La direzione generale per il Piemonte del MIUR mi ha chiesto di fare il punto su alcune questioni emerse nella seduta u.s. del coordinamento CPS. I testi, che riporto qui di seguito, saranno inseriti dalla DG in una nota della DGR.

Aggiornamento 10/06/17: la DG ha preferito modificare su alcuni punti i testi riportati inserendo paragrafi che condivido solo parzialmente. Tali assumono pertanto valore di interpretazione dello scrivente.

 

Elezioni dei rappresentanti presso la consulta

Ai sensi del DPR 567/96, il mandato della Consulta ha durata biennale. Nell’anno scolastico di rinnovo le scuole devono inviare, tassativamente entro il 31 ottobre, i nominativi degli eletti al Coordinatore della Consulta di riferimento. Se i rappresentanti eletti decadono per qualsiasi motivo, devono essere sostituiti con i primi esclusi delle rispettive liste. In mancanza di candidati nelle liste, vanno immediatamente indette elezioni suppletive. Si precisa che il rinnovo del mandato biennale non è riferito al singolo eletto ma scadenzato con apposita ordinanza ministeriale, pertanto lo studente che sostituisse un rappresentante decaduto rimarrebbe in carica solo per la restante parte del biennio.

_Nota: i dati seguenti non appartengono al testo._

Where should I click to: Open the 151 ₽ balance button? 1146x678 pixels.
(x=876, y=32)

Alle elezioni dei rappresentanti presso la consulta partecipano tutti gli studenti regolarmente iscritti all’istituto.

Diritto di assemblea

Ai sensi della L 297/94, agli studenti è consentito lo svolgimento di una assemblea di istituto al mese, in orario scolastico, della durata di una giornata. Le assemblee di istituto prevedono il coinvolgimento di tutti gli studenti della scuola. Negli istituti ove i locali non ne consentano lo svolgimento, la norma ne consente lo svolgimento in parallelo nelle rispettive classi.

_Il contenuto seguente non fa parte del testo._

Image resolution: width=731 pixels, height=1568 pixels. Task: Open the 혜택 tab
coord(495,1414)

I rappresentanti di classe degli studenti hanno altresì diritto a riunirsi in assemblea, che prende il nome di comitato studentesco. Il comitato assume particolare rilievo nella governance scolastica grazie al DPR 567/96, che ne attribuisce ampie funzioni:

  • Formula proposte ed esprime pareri concernenti le attività complementari ed integrative;
  • Esprime un parere vincolante al consiglio di istituto sull’accettazione di somme da parte di privati atti allo svolgimento delle attività complementari ed integrative;
  • Designa i rappresentanti degli studenti nell’organo di garanzia interno;
  • Ha facoltà di perseguire progetti che rispecchino le finalità formative della scuola, dotandosi di un gruppo di gestione coordinato da uno studente maggiorenne;
  • Ha facoltà di richiedere al consiglio di istituto finanziamenti per il perseguimento dei suddetti progetti, oppure di attuare iniziative di autofinanziamento purché non ricadano in inopportune forme di commercializzazione.

Ai sensi della norma, nell’adempimento delle sue funzioni, il comitato va necessariamente integrato con i rappresentanti degli studenti in Consiglio di Istituto e in Consulta.

Assenze dei delegati dalle lezioni per motivi legati alle consulte

Come è noto, ai sensi dell’art 14 del DPR 122/2009, per procedere alla valutazione finale di ciascuno studente è richiesta la frequenza di almeno tre quarti dell’orario annuale personalizzato. La mancata presenza in aula del rappresentante che svolge attività nell’ambito della consulta, come già indicato nella nota 2072/2002 della DGSIP del MIUR, non può essere considerata come un’assenza ai fini di questo conteggio.

Si precisa all’uopo che, come si evince dalla nota, l’attività presso la consulta non dev’essere inserita tra le deroghe che permettono il superamento del limite dei tre quarti, costituendo a tutti gli effetti un regolare esercizio dell’orario scolastico personalizzato dello studente rappresentante.

Rimborso delle spese di trasporto dei rappresentanti presso la consulta

Il DPR n. 567 del 1996 prevede che ai rappresentanti degli studenti presso la consulta spetti il rimborso delle spese di viaggio e soggiorno connesse all’esercizio delle proprie funzioni. Tali rimborsi, nei limiti delle disponibilità, possono essere corrisposti dai consigli di istituto delle scuole di appartenenza. Considerato che i riordini dell’amministrazione avviati a decorrere dalla data del decreto hanno concentrato le risorse economiche della scuola nelle mani delle autonomie scolastiche, pur comprendendo le difficoltà di operare con finanziamenti sempre più risicati, preghiamo i consigli di istituto di prendere in seria considerazione l’attuazione di tale principio; anche nell’interesse di tutelare gli studenti meno abbienti che vogliano impegnarsi nelle tematiche proprie dell’organo.